# Martial arts lovers



## ivor (Sep 24, 2008)

this is a good film with some great choreography and for a change Keanu playing a bad guy, even if i did think matrix without sci fi and a plausible story line


----------



## khurum6392 (Oct 11, 2012)

Watched this a few months ago top notch kung fu choreography


----------



## Captain Peanut (Apr 19, 2011)

Looks good


----------



## great gonzo (Nov 4, 2010)

I recon Chuck Norris would kick his ass tho!!
Gonz.


----------



## Ultra (Feb 25, 2006)

great gonzo said:


> I recon Chuck Norris would kick his ass tho!!
> Gonz.


:lol::lol::lol:


----------



## ivor (Sep 24, 2008)

http://doblelol.com/uploads/19/funny-motivational-quote.jpg


----------



## Dift (May 22, 2011)

Looks ok... I can't get my head past K Reeves though...
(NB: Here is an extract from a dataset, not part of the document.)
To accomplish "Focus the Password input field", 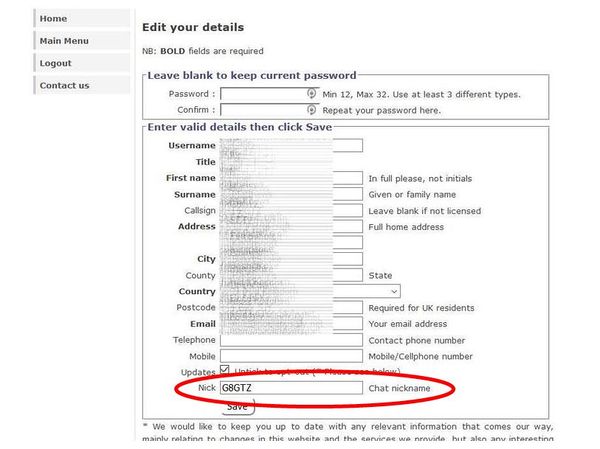I will [x=264, y=94].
Much prefer Ong Bak... Fav film involving martial arts right there, it just pips Rush Hour 2


----------



## stangalang (Nov 27, 2009)

Ong bak is incredible. Tony jah is the man for sure. You do have to wonder how many people were ACTUALLY hurt badly during production though ha ha


----------



## johanr77 (Aug 4, 2011)

The Raid was pretty good as well, Iko Uwais could be the next big thing in martial arts movies.


----------